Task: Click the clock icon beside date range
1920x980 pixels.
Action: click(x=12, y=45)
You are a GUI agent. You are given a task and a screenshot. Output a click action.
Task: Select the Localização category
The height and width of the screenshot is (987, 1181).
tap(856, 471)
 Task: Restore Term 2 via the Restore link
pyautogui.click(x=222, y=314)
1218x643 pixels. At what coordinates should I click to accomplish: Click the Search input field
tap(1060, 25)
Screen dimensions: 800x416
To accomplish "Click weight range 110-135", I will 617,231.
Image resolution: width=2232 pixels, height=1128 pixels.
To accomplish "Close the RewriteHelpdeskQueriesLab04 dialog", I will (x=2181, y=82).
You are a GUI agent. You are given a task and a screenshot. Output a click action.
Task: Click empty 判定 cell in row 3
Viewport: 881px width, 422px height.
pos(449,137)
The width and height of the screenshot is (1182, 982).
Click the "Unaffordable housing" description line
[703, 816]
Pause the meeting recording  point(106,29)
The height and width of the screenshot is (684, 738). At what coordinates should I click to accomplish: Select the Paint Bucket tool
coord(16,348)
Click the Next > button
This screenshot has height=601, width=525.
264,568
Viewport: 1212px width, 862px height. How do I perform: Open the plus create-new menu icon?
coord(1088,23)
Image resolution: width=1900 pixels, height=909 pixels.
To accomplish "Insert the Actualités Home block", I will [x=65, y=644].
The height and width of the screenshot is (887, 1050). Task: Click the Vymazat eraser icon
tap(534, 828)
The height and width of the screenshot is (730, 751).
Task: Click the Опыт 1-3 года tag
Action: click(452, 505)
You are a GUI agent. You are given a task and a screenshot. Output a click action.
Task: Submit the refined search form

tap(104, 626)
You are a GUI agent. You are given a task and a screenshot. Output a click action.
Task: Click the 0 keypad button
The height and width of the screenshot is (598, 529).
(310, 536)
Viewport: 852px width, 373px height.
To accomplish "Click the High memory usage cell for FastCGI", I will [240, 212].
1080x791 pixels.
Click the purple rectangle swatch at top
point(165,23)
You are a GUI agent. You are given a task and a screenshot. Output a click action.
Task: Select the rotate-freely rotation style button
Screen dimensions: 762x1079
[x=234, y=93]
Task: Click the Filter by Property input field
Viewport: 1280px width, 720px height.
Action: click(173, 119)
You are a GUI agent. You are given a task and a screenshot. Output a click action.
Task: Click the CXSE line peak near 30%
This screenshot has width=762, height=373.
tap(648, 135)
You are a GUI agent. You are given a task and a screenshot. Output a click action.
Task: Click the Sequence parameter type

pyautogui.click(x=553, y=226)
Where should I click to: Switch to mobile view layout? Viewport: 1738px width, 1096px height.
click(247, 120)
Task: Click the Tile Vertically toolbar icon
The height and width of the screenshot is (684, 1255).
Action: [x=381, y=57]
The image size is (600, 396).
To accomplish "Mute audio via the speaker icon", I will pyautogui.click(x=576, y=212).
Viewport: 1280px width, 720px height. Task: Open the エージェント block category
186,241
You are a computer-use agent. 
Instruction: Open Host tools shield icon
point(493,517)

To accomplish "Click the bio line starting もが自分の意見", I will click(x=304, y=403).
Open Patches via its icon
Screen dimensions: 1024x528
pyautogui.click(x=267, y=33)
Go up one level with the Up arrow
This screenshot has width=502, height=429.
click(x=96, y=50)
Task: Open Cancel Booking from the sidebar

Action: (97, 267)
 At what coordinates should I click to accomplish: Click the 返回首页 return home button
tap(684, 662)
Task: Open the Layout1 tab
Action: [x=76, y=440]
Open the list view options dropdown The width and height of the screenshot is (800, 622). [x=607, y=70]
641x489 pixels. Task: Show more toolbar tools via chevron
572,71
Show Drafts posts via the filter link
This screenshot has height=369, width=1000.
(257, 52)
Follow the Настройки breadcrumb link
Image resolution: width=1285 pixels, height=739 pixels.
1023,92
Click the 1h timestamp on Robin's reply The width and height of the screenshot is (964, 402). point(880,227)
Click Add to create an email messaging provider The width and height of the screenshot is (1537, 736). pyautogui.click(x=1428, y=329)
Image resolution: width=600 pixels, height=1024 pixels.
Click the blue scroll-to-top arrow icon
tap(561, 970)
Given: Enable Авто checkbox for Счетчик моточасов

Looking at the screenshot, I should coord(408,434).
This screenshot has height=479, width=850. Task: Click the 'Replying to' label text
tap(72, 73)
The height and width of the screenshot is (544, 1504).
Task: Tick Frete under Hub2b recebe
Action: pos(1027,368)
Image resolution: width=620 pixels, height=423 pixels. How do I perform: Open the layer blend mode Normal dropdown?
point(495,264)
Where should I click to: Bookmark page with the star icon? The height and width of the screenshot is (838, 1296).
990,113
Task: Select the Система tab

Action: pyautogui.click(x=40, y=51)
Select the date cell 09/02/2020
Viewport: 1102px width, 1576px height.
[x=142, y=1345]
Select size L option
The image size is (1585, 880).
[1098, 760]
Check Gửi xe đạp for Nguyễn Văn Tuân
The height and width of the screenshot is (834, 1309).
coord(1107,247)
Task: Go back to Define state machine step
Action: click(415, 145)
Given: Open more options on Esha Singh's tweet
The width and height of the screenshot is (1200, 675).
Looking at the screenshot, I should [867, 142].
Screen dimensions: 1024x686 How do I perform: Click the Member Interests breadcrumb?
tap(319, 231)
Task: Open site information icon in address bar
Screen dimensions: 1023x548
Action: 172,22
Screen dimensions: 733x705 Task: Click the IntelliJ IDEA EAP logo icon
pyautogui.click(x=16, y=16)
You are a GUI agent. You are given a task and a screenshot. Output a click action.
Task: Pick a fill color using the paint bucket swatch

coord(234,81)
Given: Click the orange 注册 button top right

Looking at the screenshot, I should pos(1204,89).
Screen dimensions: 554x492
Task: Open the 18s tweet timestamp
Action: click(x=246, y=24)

....

▸ Directions: Please write out each line of the listing above exactly.

▸ Response area:
Task: Click the clock icon beside date range
1920x980 pixels.
Action: click(x=12, y=45)
You are a GUI agent. You are given a task and a screenshot. Output a click action.
Task: Select the Localização category
The height and width of the screenshot is (987, 1181).
tap(856, 471)
 Task: Restore Term 2 via the Restore link
pyautogui.click(x=222, y=314)
1218x643 pixels. At what coordinates should I click to accomplish: Click the Search input field
tap(1060, 25)
Screen dimensions: 800x416
To accomplish "Click weight range 110-135", I will 617,231.
Image resolution: width=2232 pixels, height=1128 pixels.
To accomplish "Close the RewriteHelpdeskQueriesLab04 dialog", I will (x=2181, y=82).
You are a GUI agent. You are given a task and a screenshot. Output a click action.
Task: Click empty 判定 cell in row 3
Viewport: 881px width, 422px height.
pos(449,137)
The width and height of the screenshot is (1182, 982).
Click the "Unaffordable housing" description line
[703, 816]
Pause the meeting recording  point(106,29)
The height and width of the screenshot is (684, 738). At what coordinates should I click to accomplish: Select the Paint Bucket tool
coord(16,348)
Click the Next > button
This screenshot has height=601, width=525.
264,568
Viewport: 1212px width, 862px height. How do I perform: Open the plus create-new menu icon?
coord(1088,23)
Image resolution: width=1900 pixels, height=909 pixels.
To accomplish "Insert the Actualités Home block", I will [x=65, y=644].
The height and width of the screenshot is (887, 1050). Task: Click the Vymazat eraser icon
tap(534, 828)
The height and width of the screenshot is (730, 751).
Task: Click the Опыт 1-3 года tag
Action: click(452, 505)
You are a GUI agent. You are given a task and a screenshot. Output a click action.
Task: Submit the refined search form

tap(104, 626)
You are a GUI agent. You are given a task and a screenshot. Output a click action.
Task: Click the 0 keypad button
The height and width of the screenshot is (598, 529).
(310, 536)
Viewport: 852px width, 373px height.
To accomplish "Click the High memory usage cell for FastCGI", I will [240, 212].
1080x791 pixels.
Click the purple rectangle swatch at top
point(165,23)
You are a GUI agent. You are given a task and a screenshot. Output a click action.
Task: Select the rotate-freely rotation style button
Screen dimensions: 762x1079
[x=234, y=93]
Task: Click the Filter by Property input field
Viewport: 1280px width, 720px height.
Action: click(173, 119)
You are a GUI agent. You are given a task and a screenshot. Output a click action.
Task: Click the CXSE line peak near 30%
This screenshot has width=762, height=373.
tap(648, 135)
You are a GUI agent. You are given a task and a screenshot. Output a click action.
Task: Click the Sequence parameter type

pyautogui.click(x=553, y=226)
Where should I click to: Switch to mobile view layout? Viewport: 1738px width, 1096px height.
click(247, 120)
Task: Click the Tile Vertically toolbar icon
The height and width of the screenshot is (684, 1255).
Action: [x=381, y=57]
The image size is (600, 396).
To accomplish "Mute audio via the speaker icon", I will pyautogui.click(x=576, y=212).
Viewport: 1280px width, 720px height. Task: Open the エージェント block category
186,241
You are a computer-use agent. 
Instruction: Open Host tools shield icon
point(493,517)

To accomplish "Click the bio line starting もが自分の意見", I will click(x=304, y=403).
Open Patches via its icon
Screen dimensions: 1024x528
pyautogui.click(x=267, y=33)
Go up one level with the Up arrow
This screenshot has width=502, height=429.
click(x=96, y=50)
Task: Open Cancel Booking from the sidebar

Action: (97, 267)
 At what coordinates should I click to accomplish: Click the 返回首页 return home button
tap(684, 662)
Task: Open the Layout1 tab
Action: [x=76, y=440]
Open the list view options dropdown The width and height of the screenshot is (800, 622). [x=607, y=70]
641x489 pixels. Task: Show more toolbar tools via chevron
572,71
Show Drafts posts via the filter link
This screenshot has height=369, width=1000.
(257, 52)
Follow the Настройки breadcrumb link
Image resolution: width=1285 pixels, height=739 pixels.
1023,92
Click the 1h timestamp on Robin's reply The width and height of the screenshot is (964, 402). point(880,227)
Click Add to create an email messaging provider The width and height of the screenshot is (1537, 736). pyautogui.click(x=1428, y=329)
Image resolution: width=600 pixels, height=1024 pixels.
Click the blue scroll-to-top arrow icon
tap(561, 970)
Given: Enable Авто checkbox for Счетчик моточасов

Looking at the screenshot, I should coord(408,434).
This screenshot has height=479, width=850. Task: Click the 'Replying to' label text
tap(72, 73)
The height and width of the screenshot is (544, 1504).
Task: Tick Frete under Hub2b recebe
Action: pos(1027,368)
Image resolution: width=620 pixels, height=423 pixels. How do I perform: Open the layer blend mode Normal dropdown?
point(495,264)
Where should I click to: Bookmark page with the star icon? The height and width of the screenshot is (838, 1296).
990,113
Task: Select the Система tab

Action: pyautogui.click(x=40, y=51)
Select the date cell 09/02/2020
Viewport: 1102px width, 1576px height.
[x=142, y=1345]
Select size L option
The image size is (1585, 880).
[1098, 760]
Check Gửi xe đạp for Nguyễn Văn Tuân
The height and width of the screenshot is (834, 1309).
coord(1107,247)
Task: Go back to Define state machine step
Action: click(415, 145)
Given: Open more options on Esha Singh's tweet
The width and height of the screenshot is (1200, 675).
Looking at the screenshot, I should [867, 142].
Screen dimensions: 1024x686 How do I perform: Click the Member Interests breadcrumb?
tap(319, 231)
Task: Open site information icon in address bar
Screen dimensions: 1023x548
Action: 172,22
Screen dimensions: 733x705 Task: Click the IntelliJ IDEA EAP logo icon
pyautogui.click(x=16, y=16)
You are a GUI agent. You are given a task and a screenshot. Output a click action.
Task: Pick a fill color using the paint bucket swatch

coord(234,81)
Given: Click the orange 注册 button top right

Looking at the screenshot, I should pos(1204,89).
Screen dimensions: 554x492
Task: Open the 18s tweet timestamp
Action: click(x=246, y=24)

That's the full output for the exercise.